FUSE

Introduction to FUSE

Fuzzy Set Embedding (FUSE) is a general representation learning framework for Fuzzy sets, which are generalizsation of crisp sets and can be used to model semantic concepts or objects with an inherent characterization of volume and ambiguity. We divide the project into several stages, and in each stage we target a different application of FUSE to compare against traditional vector and geometry(box)-based embeddings; we also develop the theory behind the measure-theoretic approximation of fuzzy set from a general non-parametric simple approximation to a parametric distribution based approximation (Gumbel distribution).

Repository Structure

under the src directory, we include codes for different applications:

Taxonomy Expansion, under the taxonomy subdirectory.
Knowledge Graph Embedding, under the knowledge_graph subdirectory.
Language Modeling, Word Embedding, under the langauge_modeling subdirectory.
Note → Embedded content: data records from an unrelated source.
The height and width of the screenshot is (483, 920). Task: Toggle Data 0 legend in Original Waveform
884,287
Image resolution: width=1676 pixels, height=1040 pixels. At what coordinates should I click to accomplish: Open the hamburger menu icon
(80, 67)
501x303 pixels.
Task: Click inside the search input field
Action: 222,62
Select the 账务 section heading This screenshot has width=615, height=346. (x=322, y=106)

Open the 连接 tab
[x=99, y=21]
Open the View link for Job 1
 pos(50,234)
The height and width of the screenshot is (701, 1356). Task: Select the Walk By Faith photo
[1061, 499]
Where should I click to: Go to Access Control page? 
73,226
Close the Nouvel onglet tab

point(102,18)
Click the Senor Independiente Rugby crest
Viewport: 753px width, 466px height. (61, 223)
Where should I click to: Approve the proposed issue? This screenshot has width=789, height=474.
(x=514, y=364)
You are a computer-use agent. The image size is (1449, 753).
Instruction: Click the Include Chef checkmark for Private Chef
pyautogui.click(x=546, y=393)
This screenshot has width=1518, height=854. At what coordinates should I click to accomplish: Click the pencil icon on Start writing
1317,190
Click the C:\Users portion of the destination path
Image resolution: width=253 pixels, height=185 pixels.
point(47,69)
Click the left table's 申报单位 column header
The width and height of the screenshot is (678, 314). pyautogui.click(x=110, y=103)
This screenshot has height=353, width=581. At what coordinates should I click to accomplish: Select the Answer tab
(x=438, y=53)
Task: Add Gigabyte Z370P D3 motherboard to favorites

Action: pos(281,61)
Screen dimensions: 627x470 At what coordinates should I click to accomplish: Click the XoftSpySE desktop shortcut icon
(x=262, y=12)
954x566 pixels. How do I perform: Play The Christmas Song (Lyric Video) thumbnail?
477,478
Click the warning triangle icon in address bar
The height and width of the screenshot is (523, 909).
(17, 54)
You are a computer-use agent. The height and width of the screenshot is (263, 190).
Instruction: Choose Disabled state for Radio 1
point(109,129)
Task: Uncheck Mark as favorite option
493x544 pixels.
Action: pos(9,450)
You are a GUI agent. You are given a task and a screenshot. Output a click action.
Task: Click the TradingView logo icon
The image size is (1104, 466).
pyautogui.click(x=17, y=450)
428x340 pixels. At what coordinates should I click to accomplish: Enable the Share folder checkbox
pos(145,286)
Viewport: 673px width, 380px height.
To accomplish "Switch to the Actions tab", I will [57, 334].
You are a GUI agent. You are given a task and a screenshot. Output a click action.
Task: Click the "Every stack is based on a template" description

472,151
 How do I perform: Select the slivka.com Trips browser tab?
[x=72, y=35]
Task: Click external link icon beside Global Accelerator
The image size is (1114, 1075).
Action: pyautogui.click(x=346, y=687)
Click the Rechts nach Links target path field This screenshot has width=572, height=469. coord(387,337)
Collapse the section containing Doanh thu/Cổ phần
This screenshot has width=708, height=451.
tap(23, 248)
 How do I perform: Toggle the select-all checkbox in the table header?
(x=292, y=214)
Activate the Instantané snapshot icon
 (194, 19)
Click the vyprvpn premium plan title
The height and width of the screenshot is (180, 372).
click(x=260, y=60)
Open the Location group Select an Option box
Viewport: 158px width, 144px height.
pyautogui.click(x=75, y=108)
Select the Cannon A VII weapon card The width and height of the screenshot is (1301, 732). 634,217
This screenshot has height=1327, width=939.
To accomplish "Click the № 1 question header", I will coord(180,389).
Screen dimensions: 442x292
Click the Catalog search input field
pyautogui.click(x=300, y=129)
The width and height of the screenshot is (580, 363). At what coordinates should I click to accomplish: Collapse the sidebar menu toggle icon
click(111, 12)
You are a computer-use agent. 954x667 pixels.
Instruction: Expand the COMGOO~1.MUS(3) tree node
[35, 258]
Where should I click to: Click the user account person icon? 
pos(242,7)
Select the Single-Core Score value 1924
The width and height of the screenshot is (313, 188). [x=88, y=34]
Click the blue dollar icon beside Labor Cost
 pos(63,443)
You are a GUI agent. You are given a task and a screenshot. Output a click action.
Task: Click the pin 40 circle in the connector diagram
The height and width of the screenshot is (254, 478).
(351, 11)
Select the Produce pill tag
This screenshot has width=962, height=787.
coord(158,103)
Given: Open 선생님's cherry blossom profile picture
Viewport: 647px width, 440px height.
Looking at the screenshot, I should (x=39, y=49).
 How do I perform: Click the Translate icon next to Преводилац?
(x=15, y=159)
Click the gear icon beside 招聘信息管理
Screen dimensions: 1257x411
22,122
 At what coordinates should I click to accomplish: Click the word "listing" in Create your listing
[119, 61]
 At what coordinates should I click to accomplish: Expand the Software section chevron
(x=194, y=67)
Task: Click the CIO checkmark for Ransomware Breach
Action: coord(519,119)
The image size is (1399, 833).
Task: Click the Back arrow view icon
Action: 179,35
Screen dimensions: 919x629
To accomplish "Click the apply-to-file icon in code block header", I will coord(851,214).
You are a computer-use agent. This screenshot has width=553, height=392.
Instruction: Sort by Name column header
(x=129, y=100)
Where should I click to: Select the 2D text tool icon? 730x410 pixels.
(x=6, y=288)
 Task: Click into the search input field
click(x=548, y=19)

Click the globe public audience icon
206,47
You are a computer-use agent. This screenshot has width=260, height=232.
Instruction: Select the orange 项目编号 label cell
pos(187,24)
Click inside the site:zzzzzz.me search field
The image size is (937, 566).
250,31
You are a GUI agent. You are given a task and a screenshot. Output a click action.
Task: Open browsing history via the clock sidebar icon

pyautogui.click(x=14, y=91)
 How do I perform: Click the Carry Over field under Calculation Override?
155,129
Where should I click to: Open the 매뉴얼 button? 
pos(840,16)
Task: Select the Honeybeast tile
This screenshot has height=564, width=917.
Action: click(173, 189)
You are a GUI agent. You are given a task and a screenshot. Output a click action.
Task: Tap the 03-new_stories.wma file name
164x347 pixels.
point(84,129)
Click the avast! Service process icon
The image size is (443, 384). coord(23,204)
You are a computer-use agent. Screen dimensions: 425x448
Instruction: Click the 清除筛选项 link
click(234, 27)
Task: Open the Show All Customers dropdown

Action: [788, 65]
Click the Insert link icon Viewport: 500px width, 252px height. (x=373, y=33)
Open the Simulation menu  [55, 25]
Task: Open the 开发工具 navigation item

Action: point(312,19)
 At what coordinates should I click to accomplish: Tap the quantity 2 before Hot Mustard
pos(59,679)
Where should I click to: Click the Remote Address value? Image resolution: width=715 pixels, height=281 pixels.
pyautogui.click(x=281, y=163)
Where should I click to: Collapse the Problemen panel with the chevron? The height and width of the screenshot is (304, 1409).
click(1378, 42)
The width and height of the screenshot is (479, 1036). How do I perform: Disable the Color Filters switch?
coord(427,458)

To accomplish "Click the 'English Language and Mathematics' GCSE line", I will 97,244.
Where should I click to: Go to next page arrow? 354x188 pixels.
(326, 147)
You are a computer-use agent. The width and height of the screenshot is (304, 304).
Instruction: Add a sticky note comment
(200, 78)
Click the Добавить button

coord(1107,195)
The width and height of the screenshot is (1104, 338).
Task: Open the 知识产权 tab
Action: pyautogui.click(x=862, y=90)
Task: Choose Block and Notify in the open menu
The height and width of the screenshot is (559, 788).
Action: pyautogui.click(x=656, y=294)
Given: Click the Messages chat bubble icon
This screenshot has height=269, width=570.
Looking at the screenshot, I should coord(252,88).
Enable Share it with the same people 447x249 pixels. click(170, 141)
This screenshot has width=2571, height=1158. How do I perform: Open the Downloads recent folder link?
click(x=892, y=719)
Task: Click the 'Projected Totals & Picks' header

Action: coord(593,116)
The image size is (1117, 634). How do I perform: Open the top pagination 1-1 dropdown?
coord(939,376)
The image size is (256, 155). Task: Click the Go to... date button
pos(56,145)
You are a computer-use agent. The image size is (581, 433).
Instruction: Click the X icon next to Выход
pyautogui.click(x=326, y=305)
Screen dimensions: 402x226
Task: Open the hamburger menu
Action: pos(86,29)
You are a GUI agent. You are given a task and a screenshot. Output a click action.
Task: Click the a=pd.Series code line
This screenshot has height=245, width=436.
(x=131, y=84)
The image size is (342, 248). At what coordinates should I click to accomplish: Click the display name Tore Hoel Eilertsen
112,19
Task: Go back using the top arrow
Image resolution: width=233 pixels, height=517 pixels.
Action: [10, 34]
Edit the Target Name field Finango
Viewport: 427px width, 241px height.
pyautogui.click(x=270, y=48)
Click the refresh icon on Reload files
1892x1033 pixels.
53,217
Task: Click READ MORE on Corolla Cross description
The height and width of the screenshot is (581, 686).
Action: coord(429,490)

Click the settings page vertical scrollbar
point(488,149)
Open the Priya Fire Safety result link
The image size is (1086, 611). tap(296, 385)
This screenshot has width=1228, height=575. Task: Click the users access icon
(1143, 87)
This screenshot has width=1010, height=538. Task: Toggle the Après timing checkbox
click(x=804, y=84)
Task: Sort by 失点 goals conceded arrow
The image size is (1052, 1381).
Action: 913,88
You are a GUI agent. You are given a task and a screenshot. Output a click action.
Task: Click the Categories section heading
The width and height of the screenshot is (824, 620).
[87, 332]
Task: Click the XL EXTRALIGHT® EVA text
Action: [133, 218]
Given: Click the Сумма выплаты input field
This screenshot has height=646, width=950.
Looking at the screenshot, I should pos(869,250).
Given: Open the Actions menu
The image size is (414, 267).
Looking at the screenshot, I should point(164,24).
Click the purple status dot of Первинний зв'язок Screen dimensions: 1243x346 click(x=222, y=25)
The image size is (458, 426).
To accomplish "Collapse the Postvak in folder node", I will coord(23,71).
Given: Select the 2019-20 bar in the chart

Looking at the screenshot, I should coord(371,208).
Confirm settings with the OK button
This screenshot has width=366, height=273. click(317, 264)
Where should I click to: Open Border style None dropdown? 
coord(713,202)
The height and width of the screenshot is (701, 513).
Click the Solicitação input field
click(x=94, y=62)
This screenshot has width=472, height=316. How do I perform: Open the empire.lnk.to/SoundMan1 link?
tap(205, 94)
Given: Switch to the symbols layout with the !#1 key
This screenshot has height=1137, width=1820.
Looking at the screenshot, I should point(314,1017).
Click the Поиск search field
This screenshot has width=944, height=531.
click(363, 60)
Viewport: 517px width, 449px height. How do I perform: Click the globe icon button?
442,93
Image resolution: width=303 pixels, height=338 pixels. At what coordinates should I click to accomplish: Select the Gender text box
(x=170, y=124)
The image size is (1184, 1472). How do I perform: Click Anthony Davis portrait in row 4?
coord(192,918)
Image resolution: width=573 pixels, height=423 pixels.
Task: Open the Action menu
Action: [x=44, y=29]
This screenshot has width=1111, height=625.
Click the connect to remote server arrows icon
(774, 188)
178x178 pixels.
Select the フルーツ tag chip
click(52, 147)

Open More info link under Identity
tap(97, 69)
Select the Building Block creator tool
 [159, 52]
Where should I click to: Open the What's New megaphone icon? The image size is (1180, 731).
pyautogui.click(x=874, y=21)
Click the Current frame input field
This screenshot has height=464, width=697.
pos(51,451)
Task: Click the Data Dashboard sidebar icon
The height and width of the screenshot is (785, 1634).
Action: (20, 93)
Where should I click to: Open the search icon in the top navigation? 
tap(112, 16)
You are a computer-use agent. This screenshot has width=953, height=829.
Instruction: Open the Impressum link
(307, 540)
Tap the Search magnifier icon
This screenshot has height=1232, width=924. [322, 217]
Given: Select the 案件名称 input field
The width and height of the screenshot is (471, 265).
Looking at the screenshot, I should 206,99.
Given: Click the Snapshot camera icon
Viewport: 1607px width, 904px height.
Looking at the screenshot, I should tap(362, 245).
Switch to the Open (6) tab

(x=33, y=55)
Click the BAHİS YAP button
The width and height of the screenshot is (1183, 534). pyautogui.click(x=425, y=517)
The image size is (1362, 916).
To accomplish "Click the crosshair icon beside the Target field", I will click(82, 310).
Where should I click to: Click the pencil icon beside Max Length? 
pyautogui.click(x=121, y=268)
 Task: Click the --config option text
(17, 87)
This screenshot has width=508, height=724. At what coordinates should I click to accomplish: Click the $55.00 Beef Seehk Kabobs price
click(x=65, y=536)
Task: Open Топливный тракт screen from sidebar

Stage One: Taxonomy Expansion

This part corresponds to our ACL submission: FUSE: Measure-Theoretic Fuzzy Set Embedding for Taxonomy Expansion. The dataset in this case follows from Box-Taxo, and the original data can be obtained from SemEval-2016 Task 13: Taxonomy Extraction Evaluation. Processed data is also under data folder, obtained from STEAM.

Stage Two: Knowledge Graph Embedding

For knowledge graph, we base partly the code from Fuzzy-QE and BetaE. The dataset should be downloaded from here and put it under data folder. We are still updating this folder to add more baseline models and to improve existing model.

The directory structure should be like [PROJECT_DIR]/data/NELL-betae/train-queries.pkl.

Stage Three: Language Modeling, Word Embedding

This part corresponds to our planned submission to Neurips, Measure-Theoretic Representation of Fuzzy Sets, which covers a more in-depth experimental and theoretical development of FUSE for various applications in neuro-symbolic reasoning. This part is currently under construction.